(SUPPLIED DATA begins)

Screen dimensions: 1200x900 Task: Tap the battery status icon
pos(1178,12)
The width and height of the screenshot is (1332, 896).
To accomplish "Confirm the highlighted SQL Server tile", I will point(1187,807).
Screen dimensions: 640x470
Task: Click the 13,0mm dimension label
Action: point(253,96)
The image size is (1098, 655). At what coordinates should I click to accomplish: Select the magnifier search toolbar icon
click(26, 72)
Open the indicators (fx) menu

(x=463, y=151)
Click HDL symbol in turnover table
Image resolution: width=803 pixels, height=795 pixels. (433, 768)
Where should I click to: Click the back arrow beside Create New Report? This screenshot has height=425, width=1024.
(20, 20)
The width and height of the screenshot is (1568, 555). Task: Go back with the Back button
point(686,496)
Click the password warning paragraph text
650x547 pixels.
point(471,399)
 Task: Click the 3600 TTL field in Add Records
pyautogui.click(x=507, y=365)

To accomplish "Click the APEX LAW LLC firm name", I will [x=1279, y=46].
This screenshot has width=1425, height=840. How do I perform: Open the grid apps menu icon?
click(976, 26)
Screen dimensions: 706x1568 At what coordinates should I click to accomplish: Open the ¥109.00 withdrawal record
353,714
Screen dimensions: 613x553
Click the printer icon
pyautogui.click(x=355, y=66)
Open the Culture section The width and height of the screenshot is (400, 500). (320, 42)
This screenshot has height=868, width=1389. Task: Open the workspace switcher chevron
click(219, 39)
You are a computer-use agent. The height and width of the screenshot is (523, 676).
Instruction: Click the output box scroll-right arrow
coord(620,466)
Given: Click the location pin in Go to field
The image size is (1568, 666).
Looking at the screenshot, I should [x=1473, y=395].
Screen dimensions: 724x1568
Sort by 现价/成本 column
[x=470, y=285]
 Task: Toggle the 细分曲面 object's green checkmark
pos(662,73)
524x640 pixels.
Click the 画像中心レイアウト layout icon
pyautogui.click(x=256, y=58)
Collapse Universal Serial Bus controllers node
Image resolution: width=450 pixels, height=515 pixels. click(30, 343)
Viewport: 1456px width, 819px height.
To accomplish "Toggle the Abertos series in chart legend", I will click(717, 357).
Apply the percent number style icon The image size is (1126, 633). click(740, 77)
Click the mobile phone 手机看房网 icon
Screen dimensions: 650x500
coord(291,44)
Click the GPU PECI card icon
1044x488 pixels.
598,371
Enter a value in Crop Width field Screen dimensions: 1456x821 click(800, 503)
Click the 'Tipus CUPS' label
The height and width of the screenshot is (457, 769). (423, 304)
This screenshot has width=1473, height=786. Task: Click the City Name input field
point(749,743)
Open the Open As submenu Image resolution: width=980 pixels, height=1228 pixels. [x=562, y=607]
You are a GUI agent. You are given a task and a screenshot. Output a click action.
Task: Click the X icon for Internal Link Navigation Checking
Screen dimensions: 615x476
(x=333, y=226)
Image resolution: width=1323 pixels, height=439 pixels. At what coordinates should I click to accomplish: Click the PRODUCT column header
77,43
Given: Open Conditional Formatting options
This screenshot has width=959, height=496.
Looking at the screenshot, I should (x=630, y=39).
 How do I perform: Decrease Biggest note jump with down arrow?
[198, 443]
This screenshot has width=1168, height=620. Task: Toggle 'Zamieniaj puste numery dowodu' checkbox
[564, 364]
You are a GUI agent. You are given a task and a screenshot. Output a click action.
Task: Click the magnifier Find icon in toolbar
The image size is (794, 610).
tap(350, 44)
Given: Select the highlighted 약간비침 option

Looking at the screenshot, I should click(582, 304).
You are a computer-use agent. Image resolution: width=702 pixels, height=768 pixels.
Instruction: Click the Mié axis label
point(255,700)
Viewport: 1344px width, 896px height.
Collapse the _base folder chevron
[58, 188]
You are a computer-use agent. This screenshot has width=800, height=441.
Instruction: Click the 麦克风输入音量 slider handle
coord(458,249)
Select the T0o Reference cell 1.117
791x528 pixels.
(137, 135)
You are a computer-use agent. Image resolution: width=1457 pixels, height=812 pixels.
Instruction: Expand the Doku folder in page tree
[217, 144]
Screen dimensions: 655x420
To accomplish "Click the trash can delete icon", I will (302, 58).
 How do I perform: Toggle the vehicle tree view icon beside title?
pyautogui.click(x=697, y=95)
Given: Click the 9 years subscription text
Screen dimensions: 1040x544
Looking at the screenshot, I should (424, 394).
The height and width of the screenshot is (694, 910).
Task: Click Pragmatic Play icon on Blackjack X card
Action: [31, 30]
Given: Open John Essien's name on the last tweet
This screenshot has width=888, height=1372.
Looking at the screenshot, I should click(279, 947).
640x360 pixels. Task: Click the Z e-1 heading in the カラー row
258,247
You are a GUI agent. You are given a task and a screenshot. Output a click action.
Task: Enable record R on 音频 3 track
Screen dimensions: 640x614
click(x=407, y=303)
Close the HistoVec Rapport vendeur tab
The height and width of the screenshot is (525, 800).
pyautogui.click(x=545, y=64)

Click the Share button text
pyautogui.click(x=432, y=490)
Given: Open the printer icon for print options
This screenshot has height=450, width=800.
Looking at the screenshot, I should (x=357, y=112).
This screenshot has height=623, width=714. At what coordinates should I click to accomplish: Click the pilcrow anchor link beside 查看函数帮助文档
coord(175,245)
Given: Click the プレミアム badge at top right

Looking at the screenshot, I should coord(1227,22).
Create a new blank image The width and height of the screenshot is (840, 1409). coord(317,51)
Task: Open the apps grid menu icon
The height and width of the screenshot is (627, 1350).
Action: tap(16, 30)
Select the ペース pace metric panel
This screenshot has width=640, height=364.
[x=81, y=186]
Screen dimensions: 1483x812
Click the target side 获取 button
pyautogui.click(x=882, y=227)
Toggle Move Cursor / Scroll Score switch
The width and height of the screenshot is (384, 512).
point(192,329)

(SUPPLIED DATA ends)

REQUIREMENT
Reproduce each line of the entries in which the word "computer" is found.

RESULT FOR THIS TASK
You are a computer-use agent. The height and width of the screenshot is (523, 676).
You are a computer-use agent. Image resolution: width=702 pixels, height=768 pixels.
You are a computer-use agent. This screenshot has width=800, height=441.
You are a computer-use agent. Image resolution: width=1457 pixels, height=812 pixels.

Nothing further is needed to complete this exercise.